Arduino Firmware: Reception

This part is a bit trickier because we have to rely on Arduino built-in circuitry for the reading of the signal which will be then properly demodulated to reconstruct the original data. Knowing how the transmission works, we implemented an interrupt routine to count the rising edge of the signal on the input pin. The interrupt signal is set on the rising edge so everytime the voltage surpasses a threshold specified in the Arduino datasheet, a counter is increased and then used to know how many edges we received. This is why the signal integrity is crucial: if a noise is applied to it there's the possibility that the reading will be corrupted if the circuitry inside Arduino misinterprets the transition from low to high (ie the signal isn't monotonic in a neighbourhood of the threshold). And that is also reason why we used the hex inverters in the 74HC04 chip: the inverters provide a shaper shape of the signal granting a faster and more defined transition removing the influence of the noise. Once the signal is properly conditioned to be read, the firmware is in charge of counting how many edges are received in a fixed amount of time so that it is possible to discern wheter a '0' or a '1' was sent. More specifically, given our carrier is at 125 Hz we know that in a period we receive 4 rising edge if a '1' was transmitted (500/125 = 4) while on the other hand if we receive 2 edges we know that a '0' was transmitted. Thanks to the header sent by the transmitter it is possible to properly synchronize the receiver to the data and so we manage to reconstruct what was sent, specifically the ID of the tag and the price.

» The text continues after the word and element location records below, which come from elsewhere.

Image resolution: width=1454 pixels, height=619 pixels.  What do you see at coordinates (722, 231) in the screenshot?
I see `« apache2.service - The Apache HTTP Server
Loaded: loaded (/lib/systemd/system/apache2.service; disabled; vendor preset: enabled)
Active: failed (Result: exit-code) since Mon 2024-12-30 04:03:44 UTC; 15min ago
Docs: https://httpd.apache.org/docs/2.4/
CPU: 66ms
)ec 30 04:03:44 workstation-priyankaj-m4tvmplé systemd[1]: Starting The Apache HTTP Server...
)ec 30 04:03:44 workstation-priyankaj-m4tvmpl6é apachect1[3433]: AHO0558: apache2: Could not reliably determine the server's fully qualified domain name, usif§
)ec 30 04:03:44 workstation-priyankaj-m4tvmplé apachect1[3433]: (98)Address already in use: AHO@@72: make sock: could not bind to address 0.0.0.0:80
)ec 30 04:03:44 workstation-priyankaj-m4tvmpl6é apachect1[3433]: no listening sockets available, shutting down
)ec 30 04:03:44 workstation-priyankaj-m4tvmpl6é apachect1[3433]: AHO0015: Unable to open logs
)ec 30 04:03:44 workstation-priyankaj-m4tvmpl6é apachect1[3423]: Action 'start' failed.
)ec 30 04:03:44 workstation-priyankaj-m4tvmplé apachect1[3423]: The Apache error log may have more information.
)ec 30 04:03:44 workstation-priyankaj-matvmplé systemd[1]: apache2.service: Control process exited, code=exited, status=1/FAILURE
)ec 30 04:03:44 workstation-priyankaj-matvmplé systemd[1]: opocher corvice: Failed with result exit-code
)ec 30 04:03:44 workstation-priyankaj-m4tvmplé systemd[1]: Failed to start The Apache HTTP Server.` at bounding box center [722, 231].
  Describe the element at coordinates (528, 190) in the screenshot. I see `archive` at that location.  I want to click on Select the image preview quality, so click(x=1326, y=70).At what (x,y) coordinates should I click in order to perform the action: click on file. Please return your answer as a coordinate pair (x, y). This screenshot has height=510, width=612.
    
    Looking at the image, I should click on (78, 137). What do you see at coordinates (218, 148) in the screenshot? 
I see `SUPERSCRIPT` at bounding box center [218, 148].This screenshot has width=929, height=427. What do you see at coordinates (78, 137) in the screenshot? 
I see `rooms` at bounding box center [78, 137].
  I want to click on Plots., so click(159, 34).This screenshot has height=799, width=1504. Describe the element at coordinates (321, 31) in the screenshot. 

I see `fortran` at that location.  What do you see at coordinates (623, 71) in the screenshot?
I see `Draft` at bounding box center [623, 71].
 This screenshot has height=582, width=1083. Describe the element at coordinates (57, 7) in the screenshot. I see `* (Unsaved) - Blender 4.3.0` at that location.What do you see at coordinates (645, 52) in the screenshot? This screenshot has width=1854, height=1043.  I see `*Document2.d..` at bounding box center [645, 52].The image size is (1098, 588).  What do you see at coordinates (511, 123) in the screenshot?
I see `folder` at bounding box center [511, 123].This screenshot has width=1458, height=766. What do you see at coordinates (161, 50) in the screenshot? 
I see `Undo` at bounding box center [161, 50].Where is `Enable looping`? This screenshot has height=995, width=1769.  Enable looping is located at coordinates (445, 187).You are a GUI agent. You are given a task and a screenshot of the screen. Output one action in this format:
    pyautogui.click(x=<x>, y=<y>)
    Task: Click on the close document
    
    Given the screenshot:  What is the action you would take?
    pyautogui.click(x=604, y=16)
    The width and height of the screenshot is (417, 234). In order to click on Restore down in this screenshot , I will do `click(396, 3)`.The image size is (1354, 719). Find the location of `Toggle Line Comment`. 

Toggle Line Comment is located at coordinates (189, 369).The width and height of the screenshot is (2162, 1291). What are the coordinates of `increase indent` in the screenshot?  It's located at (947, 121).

Error checking and correction
During our testing we found that the majority of errors was due not to the misinterpretation of the edges representing the single bit, rather to the total length of the packet read by the receiver. Since we know by design that the all packets have a fixed length and more specifically all the parts of the packet have a fixed length, as a way of error-checking we only measured the length of the received data of each part of the packet. If a single one of the three is found not corresponding to what we expect, the whole packet is discarded and the receiver is set in listen mode again, waiting for another transmission. In combination with the periodic refresh we supposed in the transmission side this acts as a way of error checking and error correction.
The version of the source code implemented in the receiving Arduino can be found here

GUI Software

We developed a basic graphic user interface with the help of Microsoft Visual Studio in order to handle the communication between the user PC and the Arduino chip using the serial port communication. In this interface it's possible to specify the device ID we want to update and also the price we want to set. Since the program relies on the microsoft framework for the serial communication we use a USB port that acts like a serial port and from a selection bar it is necessary to specify to which port the device is connected. It's important to mention that if you connect to the device via this interface there's no possibility to employ the serial monitor built in the Arduino IDE, which we use to verify if the receiver interpreted correctly the received signal.